Someone asked me a question last night that was much harder to answer than I expected it to be.

“So what’s your kink, Ginger?” he asked.

I like some kinky things, and I dislike others. I love fire. I dislike electricity. My feet are a crazy hot erogenous zone, and respond to all sorts of things. I enjoy thuddy impact; but I do like enduring stingy impact. I’m not a huge fan of rope, though I like being restrained and constricted. I love a struggle.

But that wasn’t really the question.

I’ve been thinking on this all morning. I’ve often said, that my favorite thing about the kink community is all the people I have the chance to meet and know, people I might not ever have crossed paths with in my day to day life, had I not found this circle of association.
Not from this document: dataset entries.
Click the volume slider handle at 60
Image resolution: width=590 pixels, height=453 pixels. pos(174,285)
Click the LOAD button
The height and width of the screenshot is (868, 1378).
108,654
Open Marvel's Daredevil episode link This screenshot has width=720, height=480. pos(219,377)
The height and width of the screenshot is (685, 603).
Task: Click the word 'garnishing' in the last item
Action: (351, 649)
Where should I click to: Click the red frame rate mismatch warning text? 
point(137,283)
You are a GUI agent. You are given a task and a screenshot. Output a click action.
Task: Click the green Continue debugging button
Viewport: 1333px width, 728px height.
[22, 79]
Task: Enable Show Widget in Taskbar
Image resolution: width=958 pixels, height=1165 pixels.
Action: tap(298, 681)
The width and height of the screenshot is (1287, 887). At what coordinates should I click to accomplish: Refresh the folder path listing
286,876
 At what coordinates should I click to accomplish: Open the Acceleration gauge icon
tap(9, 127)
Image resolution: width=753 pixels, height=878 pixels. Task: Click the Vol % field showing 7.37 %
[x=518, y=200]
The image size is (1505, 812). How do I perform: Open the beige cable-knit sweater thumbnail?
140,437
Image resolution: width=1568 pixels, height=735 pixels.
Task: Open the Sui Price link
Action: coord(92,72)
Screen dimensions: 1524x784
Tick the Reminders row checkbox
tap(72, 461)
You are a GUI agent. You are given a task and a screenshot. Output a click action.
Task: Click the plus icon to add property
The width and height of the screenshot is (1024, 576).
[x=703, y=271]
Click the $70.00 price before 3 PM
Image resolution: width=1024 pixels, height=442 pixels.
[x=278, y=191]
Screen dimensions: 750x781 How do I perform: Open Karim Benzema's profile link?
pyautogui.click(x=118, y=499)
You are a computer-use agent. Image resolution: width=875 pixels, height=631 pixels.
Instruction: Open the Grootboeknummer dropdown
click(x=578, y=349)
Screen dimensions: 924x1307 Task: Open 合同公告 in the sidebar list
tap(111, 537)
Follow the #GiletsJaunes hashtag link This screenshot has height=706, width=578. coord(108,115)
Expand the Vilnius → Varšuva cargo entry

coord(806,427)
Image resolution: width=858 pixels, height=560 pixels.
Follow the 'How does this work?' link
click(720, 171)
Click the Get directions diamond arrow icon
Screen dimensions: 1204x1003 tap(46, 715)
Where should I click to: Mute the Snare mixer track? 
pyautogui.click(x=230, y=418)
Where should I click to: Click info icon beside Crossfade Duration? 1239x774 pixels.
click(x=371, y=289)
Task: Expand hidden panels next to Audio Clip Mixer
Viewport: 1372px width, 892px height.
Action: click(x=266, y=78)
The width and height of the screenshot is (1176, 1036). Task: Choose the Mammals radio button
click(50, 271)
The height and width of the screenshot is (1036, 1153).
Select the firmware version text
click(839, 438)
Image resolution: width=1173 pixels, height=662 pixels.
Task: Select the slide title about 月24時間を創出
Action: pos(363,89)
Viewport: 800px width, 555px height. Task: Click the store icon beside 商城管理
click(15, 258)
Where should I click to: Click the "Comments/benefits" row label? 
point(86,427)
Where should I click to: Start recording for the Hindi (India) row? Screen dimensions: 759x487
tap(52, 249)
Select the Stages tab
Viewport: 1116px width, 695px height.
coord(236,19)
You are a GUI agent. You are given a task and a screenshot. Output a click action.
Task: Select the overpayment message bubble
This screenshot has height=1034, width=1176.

I love the diversity and range of personalities and experiences that I get to interact with; those connections, whether brief or ongoing, serve to teach me things about myself, and about who I am.

However.

In the end, my kink is not the people themselves. It’s the dance. It’s that energy exchange which occurs with each interaction. Ultimately, it’s finding those rare people who, somehow, I simply click with. I do not play with many people, and this is because that indefinable, positive energy connection is so very important to me. When that is present, I feel safe and strong and vulnerable and open, and for me, that is the absolute hottest thing in my world. It allows me to give myself over to the dynamic, and to let it be what it’s going to be. That connection, left unlabeled, lets the dynamic develop organically and I am free to give myself over to it, without predetermined expectations of role boundaries. I love the unknown aspect of that.

I adore allowing myself those infinite possibilities with each new person who crosses my path.

So the next time someone asks me, “What’s your kink, Ginger?” I’m just going to smile and say:

“This. This is my kink. You and me, and everything that comes next. Dance with me.”